--- Records provided ---

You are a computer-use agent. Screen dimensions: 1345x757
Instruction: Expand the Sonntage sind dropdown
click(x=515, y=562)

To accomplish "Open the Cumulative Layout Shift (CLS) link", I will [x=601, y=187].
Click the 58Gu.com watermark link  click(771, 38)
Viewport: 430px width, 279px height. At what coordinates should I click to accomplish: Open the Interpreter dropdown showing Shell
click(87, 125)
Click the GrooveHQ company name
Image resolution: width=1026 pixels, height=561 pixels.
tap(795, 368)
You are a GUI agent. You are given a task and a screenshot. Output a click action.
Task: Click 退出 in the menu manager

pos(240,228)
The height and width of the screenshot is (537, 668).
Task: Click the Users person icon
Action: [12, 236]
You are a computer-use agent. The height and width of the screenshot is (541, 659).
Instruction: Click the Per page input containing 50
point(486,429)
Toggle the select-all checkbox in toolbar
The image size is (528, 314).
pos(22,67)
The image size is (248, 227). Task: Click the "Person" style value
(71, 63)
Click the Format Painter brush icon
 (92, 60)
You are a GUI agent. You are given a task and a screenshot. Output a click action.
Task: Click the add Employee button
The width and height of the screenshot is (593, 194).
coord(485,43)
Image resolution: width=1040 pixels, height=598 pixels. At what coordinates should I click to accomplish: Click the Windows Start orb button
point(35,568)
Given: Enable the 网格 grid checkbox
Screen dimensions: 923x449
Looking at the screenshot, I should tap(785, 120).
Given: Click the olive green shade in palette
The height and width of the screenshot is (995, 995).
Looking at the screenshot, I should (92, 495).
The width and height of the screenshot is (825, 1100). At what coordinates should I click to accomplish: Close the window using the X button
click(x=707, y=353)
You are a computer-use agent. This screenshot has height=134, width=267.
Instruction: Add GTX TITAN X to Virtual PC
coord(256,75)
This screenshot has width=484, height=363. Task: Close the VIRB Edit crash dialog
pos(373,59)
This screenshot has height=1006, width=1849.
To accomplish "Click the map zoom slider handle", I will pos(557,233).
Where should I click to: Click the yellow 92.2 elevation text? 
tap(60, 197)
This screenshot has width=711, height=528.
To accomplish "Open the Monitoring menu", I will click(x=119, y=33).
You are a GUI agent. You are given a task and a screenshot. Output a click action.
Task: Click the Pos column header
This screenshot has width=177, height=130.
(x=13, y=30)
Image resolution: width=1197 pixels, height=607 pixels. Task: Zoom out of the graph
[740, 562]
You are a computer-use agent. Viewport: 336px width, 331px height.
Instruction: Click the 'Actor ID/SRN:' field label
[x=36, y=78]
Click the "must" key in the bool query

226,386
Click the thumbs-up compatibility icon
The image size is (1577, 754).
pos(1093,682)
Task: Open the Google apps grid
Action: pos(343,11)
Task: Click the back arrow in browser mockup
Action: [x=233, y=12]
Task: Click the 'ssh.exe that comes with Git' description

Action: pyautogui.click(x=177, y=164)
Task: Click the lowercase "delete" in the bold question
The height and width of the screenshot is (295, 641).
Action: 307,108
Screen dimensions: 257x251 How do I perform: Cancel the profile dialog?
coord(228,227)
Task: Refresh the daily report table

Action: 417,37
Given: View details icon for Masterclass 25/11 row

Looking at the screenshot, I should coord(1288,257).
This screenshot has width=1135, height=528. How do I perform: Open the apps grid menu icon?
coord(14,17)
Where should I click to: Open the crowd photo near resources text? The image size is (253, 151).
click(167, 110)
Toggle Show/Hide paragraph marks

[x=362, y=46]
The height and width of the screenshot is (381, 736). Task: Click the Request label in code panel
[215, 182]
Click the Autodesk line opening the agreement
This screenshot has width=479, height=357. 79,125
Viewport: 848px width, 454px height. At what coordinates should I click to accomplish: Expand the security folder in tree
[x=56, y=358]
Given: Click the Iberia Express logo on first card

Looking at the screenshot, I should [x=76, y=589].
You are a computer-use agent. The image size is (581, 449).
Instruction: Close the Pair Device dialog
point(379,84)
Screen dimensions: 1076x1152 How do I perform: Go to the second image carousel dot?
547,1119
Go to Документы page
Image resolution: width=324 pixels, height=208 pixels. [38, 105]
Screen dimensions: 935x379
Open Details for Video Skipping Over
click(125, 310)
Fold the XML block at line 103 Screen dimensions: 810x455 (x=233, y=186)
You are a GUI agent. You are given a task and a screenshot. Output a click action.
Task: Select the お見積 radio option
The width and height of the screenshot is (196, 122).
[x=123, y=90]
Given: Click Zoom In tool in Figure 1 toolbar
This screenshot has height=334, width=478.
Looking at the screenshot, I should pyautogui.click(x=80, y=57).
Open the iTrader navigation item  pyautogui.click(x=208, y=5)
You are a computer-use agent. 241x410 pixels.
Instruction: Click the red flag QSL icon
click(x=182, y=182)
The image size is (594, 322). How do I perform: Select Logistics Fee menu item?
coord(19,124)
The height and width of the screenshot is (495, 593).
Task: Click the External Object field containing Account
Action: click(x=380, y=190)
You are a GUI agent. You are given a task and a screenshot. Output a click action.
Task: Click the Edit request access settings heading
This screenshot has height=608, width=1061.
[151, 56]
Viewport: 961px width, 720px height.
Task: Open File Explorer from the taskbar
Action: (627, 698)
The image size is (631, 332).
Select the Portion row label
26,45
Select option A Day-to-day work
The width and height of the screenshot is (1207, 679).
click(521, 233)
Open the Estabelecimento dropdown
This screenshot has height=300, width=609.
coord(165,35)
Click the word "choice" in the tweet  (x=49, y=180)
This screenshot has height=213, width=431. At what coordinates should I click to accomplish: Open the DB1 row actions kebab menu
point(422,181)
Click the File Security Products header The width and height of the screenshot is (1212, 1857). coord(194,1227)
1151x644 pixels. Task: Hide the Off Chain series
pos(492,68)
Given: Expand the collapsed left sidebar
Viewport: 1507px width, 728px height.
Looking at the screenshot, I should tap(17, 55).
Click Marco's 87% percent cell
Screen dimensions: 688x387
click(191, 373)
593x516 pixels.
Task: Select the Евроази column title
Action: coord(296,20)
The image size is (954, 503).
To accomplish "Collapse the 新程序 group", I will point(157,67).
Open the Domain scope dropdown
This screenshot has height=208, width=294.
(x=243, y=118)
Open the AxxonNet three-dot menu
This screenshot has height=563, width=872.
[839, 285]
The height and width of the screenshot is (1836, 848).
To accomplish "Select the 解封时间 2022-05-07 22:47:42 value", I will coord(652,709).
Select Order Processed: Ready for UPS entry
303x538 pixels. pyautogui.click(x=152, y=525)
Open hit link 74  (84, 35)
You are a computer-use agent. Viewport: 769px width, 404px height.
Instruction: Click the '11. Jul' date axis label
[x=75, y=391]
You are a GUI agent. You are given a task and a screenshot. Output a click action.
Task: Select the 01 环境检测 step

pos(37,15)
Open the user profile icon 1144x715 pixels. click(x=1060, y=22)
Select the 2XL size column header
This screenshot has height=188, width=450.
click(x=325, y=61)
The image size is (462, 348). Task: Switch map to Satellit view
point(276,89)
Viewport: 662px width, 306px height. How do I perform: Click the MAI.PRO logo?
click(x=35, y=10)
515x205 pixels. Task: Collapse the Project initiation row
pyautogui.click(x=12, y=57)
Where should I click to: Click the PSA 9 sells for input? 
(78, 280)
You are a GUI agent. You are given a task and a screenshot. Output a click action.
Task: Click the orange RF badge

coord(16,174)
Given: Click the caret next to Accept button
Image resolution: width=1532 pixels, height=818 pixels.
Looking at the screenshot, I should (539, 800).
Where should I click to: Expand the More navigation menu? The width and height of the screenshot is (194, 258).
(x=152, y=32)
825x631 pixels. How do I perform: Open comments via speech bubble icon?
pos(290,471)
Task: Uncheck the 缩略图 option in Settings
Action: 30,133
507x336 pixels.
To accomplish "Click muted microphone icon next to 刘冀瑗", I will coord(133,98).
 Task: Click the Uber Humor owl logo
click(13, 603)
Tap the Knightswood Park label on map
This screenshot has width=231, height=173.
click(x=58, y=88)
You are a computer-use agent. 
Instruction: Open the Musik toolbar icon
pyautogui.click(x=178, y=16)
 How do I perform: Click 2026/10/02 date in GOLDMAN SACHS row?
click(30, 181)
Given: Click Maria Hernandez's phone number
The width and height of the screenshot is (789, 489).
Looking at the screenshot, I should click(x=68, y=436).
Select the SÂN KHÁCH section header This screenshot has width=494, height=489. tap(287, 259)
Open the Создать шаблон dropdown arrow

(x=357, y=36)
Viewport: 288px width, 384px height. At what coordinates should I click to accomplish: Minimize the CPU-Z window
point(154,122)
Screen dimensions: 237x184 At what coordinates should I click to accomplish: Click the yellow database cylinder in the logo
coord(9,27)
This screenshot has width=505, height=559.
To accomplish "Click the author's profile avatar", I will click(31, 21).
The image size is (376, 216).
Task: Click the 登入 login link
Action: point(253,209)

--- Exercise description ---
Please count up the lines in the listing above holding the string "checkbox", and say the number with nothing else.

--- Result of the exercise ---
2